> SET PROBLEM 1
Reproduce the Vector pipelines proposal from "1. An optional list" up to and including "sources. These are always REFERENCES.".
> SET PROBLEM 2
Answer these questions about the Vector pipelines proposal:
(a) Which issue number does the link to the simpler compose transform spec point to?
(b) In Sub Proposal 1, are the transforms in a pipeline references or copies?
(c) In the second configuration example, what is listed under outputs for p2?
> SET PROBLEM 3
Continue the Vector pipelines proposal, starting after the second numbered point of Sub Proposal 2.

> EXTRACT TO READ
=======

Vector: Proposal: Pipelines V2

Sub Proposal 1

Based on the simpler spec for a compose transform (https://github.com/timberio/vector/issues/1653) we introduce a concept of component copies (versus references). This allows us to refer to the configuration of a component but create a copy for our pipeline rather than mutate the inputs of the global component. This gives us a mechanism for avoiding the problem of leaks.

Next, we expand the pipelines spec from before to explicitly state that a pipeline is a list that comes in three stages:

1. An optional list of sources, or pipelines that contain sources and no sinks. These are always REFERENCES.
2. A list of transforms, or pipelines that contain neither sources nor sinks. These are always COPIES.
3. An optional list of sinks, or pipelines that contain sinks and no sources. These are always REFERENCES.

If a pipeline does not follow this spec then we are able to deliver a clear error message.

With this spec I'm fairly confident that we can support all of the same topologies as we currently do without any unintended side effects. However, if we decide to go ahead with this proposal we need to investigate further.

Remaining Issues

I still feel as though this spec is somewhat hostile to new users. This is mostly down to the fact that you're looking at a linear list of component names as if they're all equivalent:

[pipelines]
  p1 = [ "src2", "tfm1", "tfm2" ]
  p2 = [ "src1", "p1", "tfm3", "snk1" ]

Whereas in reality you're looking at a combined list of three different element types, more clearly represented as:

[pipelines.p1]
  inputs = [ "src2" ]
  transforms = [ "tfm1", "tfm2" ]

[pipelines.p2]
  inputs = [ "src1", "p1" ]
  transforms = [ "tfm3" ]
  outputs = [ "snk1" ]

(NOTE: I'm NOT suggesting this as a spec)

We're pushing the spec in favor of writing speed at the cost of readability, and I'm not 100% convinced the sacrifices we're making aren't going to sting new users trying to grok Vector configs (i.e. does src1 feed into p1?)

Sub Proposal 2

Exactly the same as proposal 1 except we make it more explicit:

1. An optional array element of inputs, which can be sources, transforms or pipelines. These are always REFERENCES.
2. A list of transforms, or pipelines that contain neither sources nor sinks. These are always COPIES.

=======

Click-target data
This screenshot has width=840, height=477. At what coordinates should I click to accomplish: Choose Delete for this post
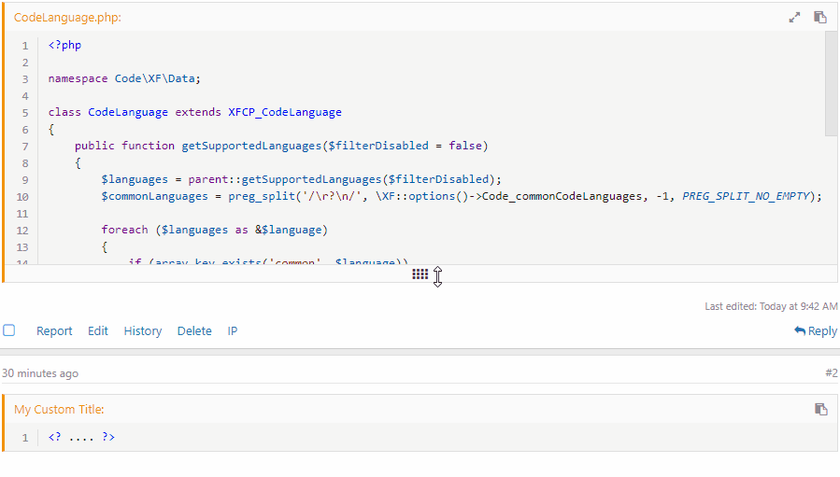[194, 330]
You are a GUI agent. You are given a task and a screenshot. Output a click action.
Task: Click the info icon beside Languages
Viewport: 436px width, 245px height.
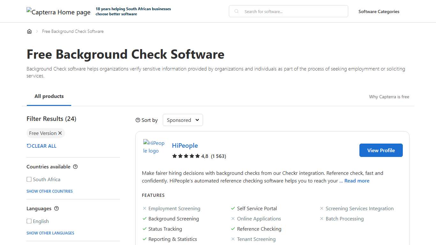point(56,209)
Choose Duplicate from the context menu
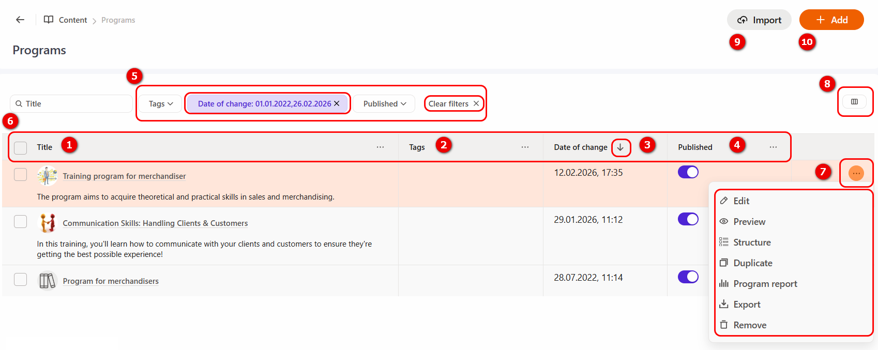Screen dimensions: 878x350 click(752, 263)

=======

> TASK ANSWER 1
1. An optional list of sources, or pipelines that contain sources and no sinks. These are always REFERENCES.
2. A list of transforms, or pipelines that contain neither sources nor sinks. These are always COPIES.
3. An optional list of sinks, or pipelines that contain sinks and no sources. These are always REFERENCES.

> TASK ANSWER 2
(a) 1653
(b) Copies
(c) "snk1"

> TASK ANSWER 3
3. An optional array element of sinks, or pipelines that contain sinks and no sources. These are always REFERENCES.

The change being that source and sink lists within a pipeline must themselves be in an array. The purpose of this requirement is purely for the sake of distinguishing the tiers:

[pipelines]
  p1 = [ [ "src2" ], "tfm1", "tfm2" ]
  p2 = [ [ "src1", "p1" ], "tfm3", [ "snk1" ] ]

Advantages

One key technical advantage over proposal 1 is that because we are explicitly declaring which components are inputs and which are simply transformations of the pipeline, we are now able to specify a transform as an input (and therefore a reference). This makes it possible to add the pipeline syntax into existing configs with transforms in the topology.

From the usability perspective a user familiar with the pipeline syntax is now able to glance at a pipeline and tell immediately how many sources and sinks it's connecting. For a user not yet familiar with this syntax they at least have _some_ indication that the first and last elements are special cases.

Remaining Issues

This syntax still doesn't provide a full picture, but merely a hint of what's going on. Adding brackets also adds more opportunities for typos to break the topology.

There's also the (unlikely) problem of pipelines that are only a list of sinks. Imagine if we were to create a group of sinks that all want to consume data from the same range of pipelines. For convenience we might group them in their own pipeline with something like:

[pipelines]
  p1 = [ [ "src1" ], "tfm1", "tfm2" ]
  p2 = [ [ "src2" ], "tfm3" ]
  p3 = [ [ "snk1", "snk2", "snk3" ] ]
  p4 = [ [ "p1" ], [ "p3" ] ]
  p5 = [ [ "p2" ], "tfm4", [ "p3" ] ]

There's a more concise way of expressing these pipelines, but assuming that this were the best way to structure it then p3 could easily be mistaken at a glance for a pipeline of inputs.

Sub Proposal 3

Roughly the same as sub proposal 2 except in a structured format, with three fields:

[pipelines.p1]
  inputs = [ "src1" ]
  pipe = [ "tfm1", "tfm2" ]
  outputs = [ "snk1" ]

1. The field inputs is an optional array element of inputs, which can be sources, transforms or pipelines. These are always REFERENCES.
2. The field pipe is an optional array of transforms, or pipelines that contain neither sources nor sinks, to execute within the pipeline. These are always COPIES.
3. The field outputs is an optional array element of sinks, or pipelines that contain sinks and no sources. These are always REFERENCES.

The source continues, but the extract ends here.